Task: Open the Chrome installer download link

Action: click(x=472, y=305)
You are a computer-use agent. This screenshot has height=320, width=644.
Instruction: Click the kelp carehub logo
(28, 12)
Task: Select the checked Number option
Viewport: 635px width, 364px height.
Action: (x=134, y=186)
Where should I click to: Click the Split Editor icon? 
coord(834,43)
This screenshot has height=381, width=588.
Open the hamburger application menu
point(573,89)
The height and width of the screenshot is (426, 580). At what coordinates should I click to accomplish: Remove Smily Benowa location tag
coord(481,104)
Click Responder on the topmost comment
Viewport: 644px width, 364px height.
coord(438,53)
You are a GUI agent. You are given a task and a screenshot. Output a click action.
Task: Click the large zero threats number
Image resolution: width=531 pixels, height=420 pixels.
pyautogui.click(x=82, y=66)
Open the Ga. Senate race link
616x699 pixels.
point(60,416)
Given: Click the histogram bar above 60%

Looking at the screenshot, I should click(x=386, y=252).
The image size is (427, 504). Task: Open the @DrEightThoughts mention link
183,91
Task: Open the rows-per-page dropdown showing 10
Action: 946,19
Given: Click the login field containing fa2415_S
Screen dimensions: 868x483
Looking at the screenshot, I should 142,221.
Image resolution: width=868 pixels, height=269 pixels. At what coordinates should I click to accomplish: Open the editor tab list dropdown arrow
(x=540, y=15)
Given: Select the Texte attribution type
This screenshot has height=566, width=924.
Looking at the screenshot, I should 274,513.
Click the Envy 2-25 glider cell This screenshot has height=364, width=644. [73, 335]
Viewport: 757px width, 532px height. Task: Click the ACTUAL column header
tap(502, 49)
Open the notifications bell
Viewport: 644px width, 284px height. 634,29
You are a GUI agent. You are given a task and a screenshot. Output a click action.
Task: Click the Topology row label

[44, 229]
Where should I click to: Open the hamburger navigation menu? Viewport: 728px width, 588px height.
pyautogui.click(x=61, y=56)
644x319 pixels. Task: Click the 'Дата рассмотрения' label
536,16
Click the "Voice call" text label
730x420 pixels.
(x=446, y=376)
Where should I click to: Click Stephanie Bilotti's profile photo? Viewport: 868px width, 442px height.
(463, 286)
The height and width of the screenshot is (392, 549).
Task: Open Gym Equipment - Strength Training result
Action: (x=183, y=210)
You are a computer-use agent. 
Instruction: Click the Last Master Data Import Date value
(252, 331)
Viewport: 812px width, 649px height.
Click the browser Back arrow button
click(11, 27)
□ □ □
PROBLEM REQUIREMENTS » Please repeat the line that contains "This screenshot has height=566, width=924." and every line after it through the end of the material above, exactly and with nothing added.

ANSWER SECTION »
This screenshot has height=566, width=924.
Looking at the screenshot, I should 274,513.
Click the Envy 2-25 glider cell This screenshot has height=364, width=644. [73, 335]
Viewport: 757px width, 532px height. Task: Click the ACTUAL column header
tap(502, 49)
Open the notifications bell
Viewport: 644px width, 284px height. 634,29
You are a GUI agent. You are given a task and a screenshot. Output a click action.
Task: Click the Topology row label

[44, 229]
Where should I click to: Open the hamburger navigation menu? Viewport: 728px width, 588px height.
pyautogui.click(x=61, y=56)
644x319 pixels. Task: Click the 'Дата рассмотрения' label
536,16
Click the "Voice call" text label
730x420 pixels.
(x=446, y=376)
Where should I click to: Click Stephanie Bilotti's profile photo? Viewport: 868px width, 442px height.
(463, 286)
The height and width of the screenshot is (392, 549).
Task: Open Gym Equipment - Strength Training result
Action: (x=183, y=210)
You are a computer-use agent. 
Instruction: Click the Last Master Data Import Date value
(252, 331)
Viewport: 812px width, 649px height.
Click the browser Back arrow button
click(11, 27)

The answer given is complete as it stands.